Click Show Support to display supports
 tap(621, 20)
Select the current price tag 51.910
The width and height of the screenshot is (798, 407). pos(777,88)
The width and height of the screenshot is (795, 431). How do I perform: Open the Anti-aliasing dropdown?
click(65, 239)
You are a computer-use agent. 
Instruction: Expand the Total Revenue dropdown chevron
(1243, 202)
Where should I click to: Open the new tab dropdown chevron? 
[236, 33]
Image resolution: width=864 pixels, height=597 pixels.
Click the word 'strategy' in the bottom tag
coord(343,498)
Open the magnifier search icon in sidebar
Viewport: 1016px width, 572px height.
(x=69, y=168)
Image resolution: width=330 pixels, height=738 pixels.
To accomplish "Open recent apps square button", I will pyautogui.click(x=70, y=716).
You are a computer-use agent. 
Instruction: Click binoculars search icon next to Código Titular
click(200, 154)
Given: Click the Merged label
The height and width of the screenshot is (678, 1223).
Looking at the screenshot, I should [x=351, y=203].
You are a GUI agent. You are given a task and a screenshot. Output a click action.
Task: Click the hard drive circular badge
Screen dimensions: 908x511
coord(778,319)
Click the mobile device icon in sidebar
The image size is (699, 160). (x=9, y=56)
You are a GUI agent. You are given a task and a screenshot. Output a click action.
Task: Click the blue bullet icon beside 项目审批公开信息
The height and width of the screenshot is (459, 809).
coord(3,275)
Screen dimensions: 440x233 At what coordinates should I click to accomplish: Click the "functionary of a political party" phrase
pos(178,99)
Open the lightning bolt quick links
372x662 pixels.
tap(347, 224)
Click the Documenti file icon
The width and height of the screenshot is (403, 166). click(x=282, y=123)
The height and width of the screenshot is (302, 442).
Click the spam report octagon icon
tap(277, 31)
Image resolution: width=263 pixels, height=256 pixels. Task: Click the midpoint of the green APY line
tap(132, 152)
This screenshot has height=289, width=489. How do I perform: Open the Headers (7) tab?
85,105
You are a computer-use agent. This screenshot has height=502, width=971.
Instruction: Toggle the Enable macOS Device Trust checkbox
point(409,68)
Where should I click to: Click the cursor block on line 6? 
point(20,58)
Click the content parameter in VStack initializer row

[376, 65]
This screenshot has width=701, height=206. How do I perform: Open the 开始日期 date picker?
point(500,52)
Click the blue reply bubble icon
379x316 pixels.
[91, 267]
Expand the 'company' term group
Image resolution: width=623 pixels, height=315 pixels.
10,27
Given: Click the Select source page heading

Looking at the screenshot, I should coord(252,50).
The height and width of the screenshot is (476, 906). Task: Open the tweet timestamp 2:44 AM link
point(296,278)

Problem to solve → Exactly as written, transcribe every line shown above.

Solution for this task →
Click Show Support to display supports
 tap(621, 20)
Select the current price tag 51.910
The width and height of the screenshot is (798, 407). pos(777,88)
The width and height of the screenshot is (795, 431). How do I perform: Open the Anti-aliasing dropdown?
click(65, 239)
You are a computer-use agent. 
Instruction: Expand the Total Revenue dropdown chevron
(1243, 202)
Where should I click to: Open the new tab dropdown chevron? 
[236, 33]
Image resolution: width=864 pixels, height=597 pixels.
Click the word 'strategy' in the bottom tag
coord(343,498)
Open the magnifier search icon in sidebar
Viewport: 1016px width, 572px height.
(x=69, y=168)
Image resolution: width=330 pixels, height=738 pixels.
To accomplish "Open recent apps square button", I will pyautogui.click(x=70, y=716).
You are a computer-use agent. 
Instruction: Click binoculars search icon next to Código Titular
click(200, 154)
Given: Click the Merged label
The height and width of the screenshot is (678, 1223).
Looking at the screenshot, I should [x=351, y=203].
You are a GUI agent. You are given a task and a screenshot. Output a click action.
Task: Click the hard drive circular badge
Screen dimensions: 908x511
coord(778,319)
Click the mobile device icon in sidebar
The image size is (699, 160). (x=9, y=56)
You are a GUI agent. You are given a task and a screenshot. Output a click action.
Task: Click the blue bullet icon beside 项目审批公开信息
The height and width of the screenshot is (459, 809).
coord(3,275)
Screen dimensions: 440x233 At what coordinates should I click to accomplish: Click the "functionary of a political party" phrase
pos(178,99)
Open the lightning bolt quick links
372x662 pixels.
tap(347, 224)
Click the Documenti file icon
The width and height of the screenshot is (403, 166). click(x=282, y=123)
The height and width of the screenshot is (302, 442).
Click the spam report octagon icon
tap(277, 31)
Image resolution: width=263 pixels, height=256 pixels. Task: Click the midpoint of the green APY line
tap(132, 152)
This screenshot has height=289, width=489. How do I perform: Open the Headers (7) tab?
85,105
You are a computer-use agent. This screenshot has height=502, width=971.
Instruction: Toggle the Enable macOS Device Trust checkbox
point(409,68)
Where should I click to: Click the cursor block on line 6? 
point(20,58)
Click the content parameter in VStack initializer row

[376, 65]
This screenshot has width=701, height=206. How do I perform: Open the 开始日期 date picker?
point(500,52)
Click the blue reply bubble icon
379x316 pixels.
[91, 267]
Expand the 'company' term group
Image resolution: width=623 pixels, height=315 pixels.
10,27
Given: Click the Select source page heading

Looking at the screenshot, I should coord(252,50).
The height and width of the screenshot is (476, 906). Task: Open the tweet timestamp 2:44 AM link
point(296,278)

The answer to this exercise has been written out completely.